Precisamente queremos hoy hablar del llamado “entorno cercano” del jugador. El contexto donde día a día cultiva su afición deportiva y desarrolla su talento. Un talento, que espera ser “descubierto” y puesto en valor, y que muchas veces, queda oculto o ensombrecido por causas que frustran, desmotivan y alejan a niños y niñas de lo que un día fue su pasión.

La atracción  natural de un niño o niña hacia el juego se produce prácticamente desde que nacen. Su interés: divertirse, disfrutar, pasarlo bien. Más tarde, la necesidad de mejorar, superarse o enfrentarse a otros añade la competición como nuevo catalizador de aproximación hacia las actividades deportivas.

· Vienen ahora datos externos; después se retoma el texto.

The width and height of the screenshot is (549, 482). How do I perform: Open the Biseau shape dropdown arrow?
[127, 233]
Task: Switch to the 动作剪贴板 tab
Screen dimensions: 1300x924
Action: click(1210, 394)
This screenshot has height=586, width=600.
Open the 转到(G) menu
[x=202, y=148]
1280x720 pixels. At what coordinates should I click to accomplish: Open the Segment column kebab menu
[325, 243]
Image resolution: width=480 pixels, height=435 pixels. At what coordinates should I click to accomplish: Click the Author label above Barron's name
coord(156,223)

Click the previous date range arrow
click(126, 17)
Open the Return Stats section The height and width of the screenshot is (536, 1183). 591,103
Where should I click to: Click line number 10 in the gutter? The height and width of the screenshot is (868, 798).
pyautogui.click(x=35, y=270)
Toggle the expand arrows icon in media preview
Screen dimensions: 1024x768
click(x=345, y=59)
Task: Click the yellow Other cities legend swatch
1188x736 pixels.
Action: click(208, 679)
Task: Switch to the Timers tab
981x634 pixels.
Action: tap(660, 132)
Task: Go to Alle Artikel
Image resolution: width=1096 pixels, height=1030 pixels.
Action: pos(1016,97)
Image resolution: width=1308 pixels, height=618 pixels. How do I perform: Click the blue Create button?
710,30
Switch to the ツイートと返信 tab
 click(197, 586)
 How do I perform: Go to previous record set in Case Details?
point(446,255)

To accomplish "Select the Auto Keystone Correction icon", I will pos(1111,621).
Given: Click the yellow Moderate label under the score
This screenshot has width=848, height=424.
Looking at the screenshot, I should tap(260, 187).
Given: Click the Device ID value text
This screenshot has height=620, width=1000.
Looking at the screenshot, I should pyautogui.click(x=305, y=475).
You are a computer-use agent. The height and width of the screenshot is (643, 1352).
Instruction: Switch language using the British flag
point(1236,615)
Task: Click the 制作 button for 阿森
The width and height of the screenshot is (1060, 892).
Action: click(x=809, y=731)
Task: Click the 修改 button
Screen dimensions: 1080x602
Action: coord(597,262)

Progresivamente se plantea una diferenciación entre los que la práctica deportiva es un elemento más de la educación y formación como personas, y aquellos, que impulsados por sus potencialidades  priorizan la mejora del rendimiento y su exhibición en la competición deportiva.

Los jóvenes que optan por dedicar una gran cantidad de tiempo a la mejora de sus capacidades con la finalidad de llegar algún día a la elite no lo hacen “solos”. Alrededor de ellos coexisten una series de factores que facilitan su evolución, o por el contrario, perturban su desarrollo en su tránsito de posible talento deportivo a deportista experto o de elite.

El volumen de entrenamiento, el tiempo de juego, la calidad de las tareas, el tipo de competición, la motivación, etc. serán factores determinantes.

De la misma forma  influirán en su evolución  todos aquellos agentes que conforman el contexto  habitual donde realiza su actividad:  los compañeros, la relación con el entrenador, las características del club, el centro escolar, los amigos, y por supuesto, los padres. Nos vamos a detener en ellos.

Dentro del entorno más próximo al joven jugador los padres pueden ser agentes muy beneficiosos o también muy perjudiciales. La mayoría ayudan a sus hijos, les animan, les llevan a entrenamientos y partidos, se integran en el club, favoreciendo de forma activa la construcción  del jugador. Pero también -otras muchas veces- someten a una presión desmesurada a los hijos. Por un a lado tiende a exagerar potencialidades y crear expectativas. Por otra parte desean revivir en sus hijos éxitos pasados o recuperar oportunidades perdidas. La idea de un hijo “campeón” se convierte en obsesión.

Esto puede tener consecuencias negativas en forma de  actitudes y comportamientos nocivos para el educando, presididos por una búsqueda de resultados prematura, ganar a cualquier precio o la reprobación en caso de no responder  a ”sueños” frustrados.